MARTIN: Taylor Lorenz is a staff writer for The Atlantic who often writes about social media. Nice to have you back with us.
TAYLOR LORENZ: Hi.
MARTIN: And Sara Li is a writer and social media strategist - a former influencer.
Sara Li, welcome to you.
SARA LI: Thank you so much.
MARTIN: So let me start with the Instagram news. They're testing this new feature, as we said, to hide the number of likes a post gets. And I just want to ask each of you briefly - as briefly as you can - is this a step in the right direction? And, professor Marwick, I'll start with you.
MARWICK: I think it's an interesting experiment. It's certainly going to remove the ability for people to compare individual posts to each other. And since the research seems to show that people who are prone to comparing themselves to others do feel badly when they use sites like Instagram, I think for people like that it could be a good thing. But the entirety of social media is built around gaining status and attention, so I'm not sure how much it's going to change how people participate online.
MARTIN: So, Taylor, I don't know if you feel comfortable hazarding your opinion, given that this is your beat. If you do...
LORENZ: Oh, sure.
MARTIN: I'll let you answer however you feel comfortable.
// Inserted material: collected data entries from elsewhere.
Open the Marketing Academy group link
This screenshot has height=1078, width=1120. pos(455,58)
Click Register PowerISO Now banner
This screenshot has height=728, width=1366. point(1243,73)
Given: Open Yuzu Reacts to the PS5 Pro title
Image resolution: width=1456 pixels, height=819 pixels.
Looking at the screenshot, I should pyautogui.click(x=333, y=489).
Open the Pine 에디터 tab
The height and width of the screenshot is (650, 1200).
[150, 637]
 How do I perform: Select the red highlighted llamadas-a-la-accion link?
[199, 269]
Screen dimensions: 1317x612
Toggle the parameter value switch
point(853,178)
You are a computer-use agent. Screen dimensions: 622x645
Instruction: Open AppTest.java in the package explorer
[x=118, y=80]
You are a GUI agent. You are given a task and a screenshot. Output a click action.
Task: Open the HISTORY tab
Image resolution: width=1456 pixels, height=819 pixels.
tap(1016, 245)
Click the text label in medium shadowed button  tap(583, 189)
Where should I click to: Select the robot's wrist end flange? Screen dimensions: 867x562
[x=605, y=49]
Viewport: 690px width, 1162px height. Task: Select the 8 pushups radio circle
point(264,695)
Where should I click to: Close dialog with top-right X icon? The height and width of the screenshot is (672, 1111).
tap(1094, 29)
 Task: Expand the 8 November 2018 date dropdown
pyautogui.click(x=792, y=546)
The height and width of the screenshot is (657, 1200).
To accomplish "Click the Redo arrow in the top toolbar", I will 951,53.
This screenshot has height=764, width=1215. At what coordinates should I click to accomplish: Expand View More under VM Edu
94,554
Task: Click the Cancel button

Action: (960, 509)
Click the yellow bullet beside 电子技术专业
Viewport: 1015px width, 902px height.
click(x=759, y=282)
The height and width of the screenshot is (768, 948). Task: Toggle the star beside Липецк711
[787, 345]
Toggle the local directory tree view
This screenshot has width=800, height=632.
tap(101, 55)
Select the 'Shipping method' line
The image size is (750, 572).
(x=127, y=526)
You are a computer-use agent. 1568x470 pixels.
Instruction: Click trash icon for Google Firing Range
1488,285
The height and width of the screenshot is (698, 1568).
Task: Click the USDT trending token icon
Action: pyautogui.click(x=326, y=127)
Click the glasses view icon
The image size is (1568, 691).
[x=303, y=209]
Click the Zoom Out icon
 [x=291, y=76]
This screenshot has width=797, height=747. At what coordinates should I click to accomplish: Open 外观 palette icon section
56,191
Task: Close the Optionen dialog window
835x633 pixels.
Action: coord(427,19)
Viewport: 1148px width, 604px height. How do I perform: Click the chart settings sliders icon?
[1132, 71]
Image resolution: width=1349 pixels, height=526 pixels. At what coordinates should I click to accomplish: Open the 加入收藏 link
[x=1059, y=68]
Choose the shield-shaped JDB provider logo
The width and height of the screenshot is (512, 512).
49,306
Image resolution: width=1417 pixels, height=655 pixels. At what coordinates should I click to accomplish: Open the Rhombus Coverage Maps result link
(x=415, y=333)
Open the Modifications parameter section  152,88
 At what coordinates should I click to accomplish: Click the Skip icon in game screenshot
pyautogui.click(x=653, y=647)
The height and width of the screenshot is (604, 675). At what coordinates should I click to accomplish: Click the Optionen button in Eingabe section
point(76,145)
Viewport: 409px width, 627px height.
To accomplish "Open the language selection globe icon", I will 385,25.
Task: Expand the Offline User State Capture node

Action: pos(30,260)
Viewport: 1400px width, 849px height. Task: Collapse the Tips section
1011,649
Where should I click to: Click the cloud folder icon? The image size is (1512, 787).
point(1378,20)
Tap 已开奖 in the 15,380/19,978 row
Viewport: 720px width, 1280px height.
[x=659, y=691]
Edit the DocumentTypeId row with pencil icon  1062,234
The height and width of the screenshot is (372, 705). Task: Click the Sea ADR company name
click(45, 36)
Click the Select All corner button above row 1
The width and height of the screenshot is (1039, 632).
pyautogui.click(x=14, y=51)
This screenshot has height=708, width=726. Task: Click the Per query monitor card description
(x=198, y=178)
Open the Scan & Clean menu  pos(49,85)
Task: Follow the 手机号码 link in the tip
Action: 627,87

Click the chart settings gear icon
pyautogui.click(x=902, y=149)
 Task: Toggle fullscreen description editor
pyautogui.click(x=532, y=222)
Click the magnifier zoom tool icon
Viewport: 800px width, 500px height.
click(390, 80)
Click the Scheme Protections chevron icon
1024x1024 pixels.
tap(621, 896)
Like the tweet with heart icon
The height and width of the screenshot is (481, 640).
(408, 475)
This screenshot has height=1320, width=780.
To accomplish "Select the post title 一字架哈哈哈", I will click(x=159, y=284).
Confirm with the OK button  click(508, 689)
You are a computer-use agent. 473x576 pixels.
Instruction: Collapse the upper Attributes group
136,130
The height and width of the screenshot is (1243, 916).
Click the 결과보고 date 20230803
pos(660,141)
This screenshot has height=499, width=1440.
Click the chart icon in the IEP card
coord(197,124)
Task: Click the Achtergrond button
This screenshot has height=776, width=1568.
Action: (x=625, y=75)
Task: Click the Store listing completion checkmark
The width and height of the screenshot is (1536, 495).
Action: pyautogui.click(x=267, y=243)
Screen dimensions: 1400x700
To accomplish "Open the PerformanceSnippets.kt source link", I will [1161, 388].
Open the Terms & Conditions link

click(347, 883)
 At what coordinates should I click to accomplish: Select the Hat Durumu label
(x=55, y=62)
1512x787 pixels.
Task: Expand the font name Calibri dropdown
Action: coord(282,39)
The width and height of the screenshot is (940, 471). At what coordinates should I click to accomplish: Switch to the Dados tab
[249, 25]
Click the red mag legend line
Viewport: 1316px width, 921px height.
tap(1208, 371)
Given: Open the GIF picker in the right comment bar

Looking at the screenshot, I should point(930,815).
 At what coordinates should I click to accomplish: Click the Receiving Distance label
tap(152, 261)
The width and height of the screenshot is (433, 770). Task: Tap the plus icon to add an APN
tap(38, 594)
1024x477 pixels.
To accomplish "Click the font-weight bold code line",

LORENZ: Yeah. No, definitely. I share - yeah, I mean, I like to talk about sort of the different things that Instagram tests frequently. I think it's actually sort of a positive step. But, you know, Instagram Stories, which is one of the most rapidly growing features on Instagram, actually does by default hide metrics from users. So you can't - you know, while you yourself can see how many views a story got, it's not outwardly facing. So I think this is just going to be sort of more in line with that. And I think users will get used to it much more quickly than they think.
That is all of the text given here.